Rewrite the items below with "Learning Carnival" replaced by "Learning Festival" and everything else left unchanged.

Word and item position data
>> Start
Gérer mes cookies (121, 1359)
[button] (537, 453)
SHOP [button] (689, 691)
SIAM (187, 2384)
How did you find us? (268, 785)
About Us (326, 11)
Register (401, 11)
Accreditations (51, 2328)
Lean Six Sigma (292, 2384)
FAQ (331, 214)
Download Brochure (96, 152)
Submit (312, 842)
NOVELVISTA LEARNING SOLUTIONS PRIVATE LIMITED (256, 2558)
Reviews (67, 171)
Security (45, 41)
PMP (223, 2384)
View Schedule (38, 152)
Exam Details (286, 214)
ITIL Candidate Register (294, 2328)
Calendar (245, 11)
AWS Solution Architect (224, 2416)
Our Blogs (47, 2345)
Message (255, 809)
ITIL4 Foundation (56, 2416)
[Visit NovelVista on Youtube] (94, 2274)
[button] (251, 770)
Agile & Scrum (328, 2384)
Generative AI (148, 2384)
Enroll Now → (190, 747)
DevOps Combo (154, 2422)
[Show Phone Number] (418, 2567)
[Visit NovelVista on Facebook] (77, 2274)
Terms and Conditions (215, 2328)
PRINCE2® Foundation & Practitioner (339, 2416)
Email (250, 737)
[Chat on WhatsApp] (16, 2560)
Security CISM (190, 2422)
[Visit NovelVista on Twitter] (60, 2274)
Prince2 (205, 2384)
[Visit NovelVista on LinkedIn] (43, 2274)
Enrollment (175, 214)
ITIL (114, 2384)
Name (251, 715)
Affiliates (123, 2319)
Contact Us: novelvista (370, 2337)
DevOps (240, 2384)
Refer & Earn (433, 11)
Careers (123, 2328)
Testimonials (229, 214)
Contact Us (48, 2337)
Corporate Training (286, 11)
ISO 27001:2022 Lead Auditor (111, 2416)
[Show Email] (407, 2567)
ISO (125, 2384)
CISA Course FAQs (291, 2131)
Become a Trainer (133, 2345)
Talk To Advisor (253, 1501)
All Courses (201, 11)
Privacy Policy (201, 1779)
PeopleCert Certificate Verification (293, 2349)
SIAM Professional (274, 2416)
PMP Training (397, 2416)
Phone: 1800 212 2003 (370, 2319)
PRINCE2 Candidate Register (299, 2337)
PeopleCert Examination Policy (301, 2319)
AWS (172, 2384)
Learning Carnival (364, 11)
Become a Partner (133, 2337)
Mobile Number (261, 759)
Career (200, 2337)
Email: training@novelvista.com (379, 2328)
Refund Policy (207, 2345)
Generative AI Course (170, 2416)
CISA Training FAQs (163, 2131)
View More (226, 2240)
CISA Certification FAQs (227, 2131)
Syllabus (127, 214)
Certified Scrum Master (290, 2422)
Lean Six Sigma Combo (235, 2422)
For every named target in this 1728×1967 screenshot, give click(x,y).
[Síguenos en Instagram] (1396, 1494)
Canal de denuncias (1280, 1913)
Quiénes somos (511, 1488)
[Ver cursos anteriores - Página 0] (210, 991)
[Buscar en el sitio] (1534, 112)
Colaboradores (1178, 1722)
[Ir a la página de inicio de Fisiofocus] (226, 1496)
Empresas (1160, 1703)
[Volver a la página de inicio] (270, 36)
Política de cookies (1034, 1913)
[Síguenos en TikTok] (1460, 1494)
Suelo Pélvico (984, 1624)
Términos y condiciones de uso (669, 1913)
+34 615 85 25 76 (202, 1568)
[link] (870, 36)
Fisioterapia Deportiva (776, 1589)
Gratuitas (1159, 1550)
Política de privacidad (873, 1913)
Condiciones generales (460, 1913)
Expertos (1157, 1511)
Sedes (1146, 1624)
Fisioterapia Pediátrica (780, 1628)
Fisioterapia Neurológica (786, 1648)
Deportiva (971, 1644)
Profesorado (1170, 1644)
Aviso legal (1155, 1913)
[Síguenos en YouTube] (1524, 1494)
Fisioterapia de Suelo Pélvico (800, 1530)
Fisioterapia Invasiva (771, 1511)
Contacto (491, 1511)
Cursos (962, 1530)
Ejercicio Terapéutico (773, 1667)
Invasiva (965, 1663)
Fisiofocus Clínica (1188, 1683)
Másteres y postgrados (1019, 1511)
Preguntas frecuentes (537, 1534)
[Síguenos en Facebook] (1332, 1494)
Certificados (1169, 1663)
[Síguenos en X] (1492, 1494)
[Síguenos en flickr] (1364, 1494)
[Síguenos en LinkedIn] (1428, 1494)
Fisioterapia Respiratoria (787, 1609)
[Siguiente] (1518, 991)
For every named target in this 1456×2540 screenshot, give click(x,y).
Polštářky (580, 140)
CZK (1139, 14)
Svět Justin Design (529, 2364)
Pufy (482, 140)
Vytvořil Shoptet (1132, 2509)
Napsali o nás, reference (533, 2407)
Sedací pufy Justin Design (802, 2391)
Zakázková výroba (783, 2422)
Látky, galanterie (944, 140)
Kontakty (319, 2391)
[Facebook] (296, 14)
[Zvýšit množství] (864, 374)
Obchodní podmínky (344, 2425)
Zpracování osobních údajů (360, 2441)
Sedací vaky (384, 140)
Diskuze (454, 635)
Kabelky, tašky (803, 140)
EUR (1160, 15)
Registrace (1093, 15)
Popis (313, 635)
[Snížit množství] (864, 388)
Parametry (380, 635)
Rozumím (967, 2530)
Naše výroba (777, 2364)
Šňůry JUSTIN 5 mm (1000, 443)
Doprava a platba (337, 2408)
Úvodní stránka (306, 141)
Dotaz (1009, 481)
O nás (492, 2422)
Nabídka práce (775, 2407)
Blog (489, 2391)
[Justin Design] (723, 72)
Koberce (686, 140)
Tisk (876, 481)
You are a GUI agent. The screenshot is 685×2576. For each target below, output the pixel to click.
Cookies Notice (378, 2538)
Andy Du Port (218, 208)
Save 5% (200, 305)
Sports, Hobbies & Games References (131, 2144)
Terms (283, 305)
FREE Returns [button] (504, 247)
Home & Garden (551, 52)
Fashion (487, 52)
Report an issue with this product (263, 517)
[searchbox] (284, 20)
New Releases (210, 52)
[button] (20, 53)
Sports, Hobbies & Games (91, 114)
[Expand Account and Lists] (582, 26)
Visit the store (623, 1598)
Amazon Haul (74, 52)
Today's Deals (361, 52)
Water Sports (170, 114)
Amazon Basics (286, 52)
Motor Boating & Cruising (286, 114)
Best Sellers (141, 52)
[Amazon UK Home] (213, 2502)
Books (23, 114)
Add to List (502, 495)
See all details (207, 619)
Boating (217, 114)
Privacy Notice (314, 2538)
>> End
* **Finished task**
Gérer mes cookies (121, 1359)
[button] (537, 453)
SHOP [button] (689, 691)
SIAM (187, 2384)
How did you find us? (268, 785)
About Us (326, 11)
Register (401, 11)
Accreditations (51, 2328)
Lean Six Sigma (292, 2384)
FAQ (331, 214)
Download Brochure (96, 152)
Submit (312, 842)
NOVELVISTA LEARNING SOLUTIONS PRIVATE LIMITED (256, 2558)
Reviews (67, 171)
Security (45, 41)
PMP (223, 2384)
View Schedule (38, 152)
Exam Details (286, 214)
ITIL Candidate Register (294, 2328)
Calendar (245, 11)
AWS Solution Architect (224, 2416)
Our Blogs (47, 2345)
Message (255, 809)
ITIL4 Foundation (56, 2416)
[Visit NovelVista on Youtube] (94, 2274)
[button] (251, 770)
Agile & Scrum (328, 2384)
Generative AI (148, 2384)
Enroll Now → (190, 747)
DevOps Combo (154, 2422)
[Show Phone Number] (418, 2567)
[Visit NovelVista on Facebook] (77, 2274)
Terms and Conditions (215, 2328)
PRINCE2® Foundation & Practitioner (339, 2416)
Email (250, 737)
[Chat on WhatsApp] (16, 2560)
Security CISM (190, 2422)
[Visit NovelVista on Twitter] (60, 2274)
Prince2 (205, 2384)
[Visit NovelVista on LinkedIn] (43, 2274)
Enrollment (175, 214)
ITIL (114, 2384)
Name (251, 715)
Affiliates (123, 2319)
Contact Us: novelvista (370, 2337)
DevOps (240, 2384)
Refer & Earn (433, 11)
Careers (123, 2328)
Testimonials (229, 214)
Contact Us (48, 2337)
Corporate Training (286, 11)
ISO 27001:2022 Lead Auditor (111, 2416)
[Show Email] (407, 2567)
ISO (125, 2384)
CISA Course FAQs (291, 2131)
Become a Trainer (133, 2345)
Talk To Advisor (253, 1501)
All Courses (201, 11)
Privacy Policy (201, 1779)
PeopleCert Certificate Verification (293, 2349)
SIAM Professional (274, 2416)
PMP Training (397, 2416)
Phone: 1800 212 2003 (370, 2319)
PRINCE2 Candidate Register (299, 2337)
PeopleCert Examination Policy (301, 2319)
AWS (172, 2384)
Learning Festival (364, 11)
Become a Partner (133, 2337)
Mobile Number (261, 759)
Career (200, 2337)
Email: training@novelvista.com (379, 2328)
Refund Policy (207, 2345)
Generative AI Course (170, 2416)
CISA Training FAQs (163, 2131)
View More (226, 2240)
CISA Certification FAQs (227, 2131)
Syllabus (127, 214)
Certified Scrum Master (290, 2422)
Lean Six Sigma Combo (235, 2422)
For every named target in this 1728×1967 screenshot, give click(x,y).
[Síguenos en Instagram] (1396, 1494)
Canal de denuncias (1280, 1913)
Quiénes somos (511, 1488)
[Ver cursos anteriores - Página 0] (210, 991)
[Buscar en el sitio] (1534, 112)
Colaboradores (1178, 1722)
[Ir a la página de inicio de Fisiofocus] (226, 1496)
Empresas (1160, 1703)
[Volver a la página de inicio] (270, 36)
Política de cookies (1034, 1913)
[Síguenos en TikTok] (1460, 1494)
Suelo Pélvico (984, 1624)
Términos y condiciones de uso (669, 1913)
+34 615 85 25 76 (202, 1568)
[link] (870, 36)
Fisioterapia Deportiva (776, 1589)
Gratuitas (1159, 1550)
Política de privacidad (873, 1913)
Condiciones generales (460, 1913)
Expertos (1157, 1511)
Sedes (1146, 1624)
Fisioterapia Pediátrica (780, 1628)
Fisioterapia Neurológica (786, 1648)
Deportiva (971, 1644)
Profesorado (1170, 1644)
Aviso legal (1155, 1913)
[Síguenos en YouTube] (1524, 1494)
Fisioterapia de Suelo Pélvico (800, 1530)
Fisioterapia Invasiva (771, 1511)
Contacto (491, 1511)
Cursos (962, 1530)
Ejercicio Terapéutico (773, 1667)
Invasiva (965, 1663)
Fisiofocus Clínica (1188, 1683)
Másteres y postgrados (1019, 1511)
Preguntas frecuentes (537, 1534)
[Síguenos en Facebook] (1332, 1494)
Certificados (1169, 1663)
[Síguenos en X] (1492, 1494)
[Síguenos en flickr] (1364, 1494)
[Síguenos en LinkedIn] (1428, 1494)
Fisioterapia Respiratoria (787, 1609)
[Siguiente] (1518, 991)
For every named target in this 1456×2540 screenshot, give click(x,y).
Polštářky (580, 140)
CZK (1139, 14)
Svět Justin Design (529, 2364)
Pufy (482, 140)
Vytvořil Shoptet (1132, 2509)
Napsali o nás, reference (533, 2407)
Sedací pufy Justin Design (802, 2391)
Zakázková výroba (783, 2422)
Látky, galanterie (944, 140)
Kontakty (319, 2391)
[Facebook] (296, 14)
[Zvýšit množství] (864, 374)
Obchodní podmínky (344, 2425)
Zpracování osobních údajů (360, 2441)
Sedací vaky (384, 140)
Diskuze (454, 635)
Kabelky, tašky (803, 140)
EUR (1160, 15)
Registrace (1093, 15)
Popis (313, 635)
[Snížit množství] (864, 388)
Parametry (380, 635)
Rozumím (967, 2530)
Naše výroba (777, 2364)
Šňůry JUSTIN 5 mm (1000, 443)
Doprava a platba (337, 2408)
Úvodní stránka (306, 141)
Dotaz (1009, 481)
O nás (492, 2422)
Nabídka práce (775, 2407)
Blog (489, 2391)
[Justin Design] (723, 72)
Koberce (686, 140)
Tisk (876, 481)
You are a GUI agent. The screenshot is 685×2576. For each target below, output the pixel to click.
Cookies Notice (378, 2538)
Andy Du Port (218, 208)
Save 5% (200, 305)
Sports, Hobbies & Games References (131, 2144)
Terms (283, 305)
FREE Returns [button] (504, 247)
Home & Garden (551, 52)
Fashion (487, 52)
Report an issue with this product (263, 517)
[searchbox] (284, 20)
New Releases (210, 52)
[button] (20, 53)
Sports, Hobbies & Games (91, 114)
[Expand Account and Lists] (582, 26)
Visit the store (623, 1598)
Amazon Haul (74, 52)
Today's Deals (361, 52)
Water Sports (170, 114)
Amazon Basics (286, 52)
Motor Boating & Cruising (286, 114)
Best Sellers (141, 52)
[Amazon UK Home] (213, 2502)
Books (23, 114)
Add to List (502, 495)
See all details (207, 619)
Boating (217, 114)
Privacy Notice (314, 2538)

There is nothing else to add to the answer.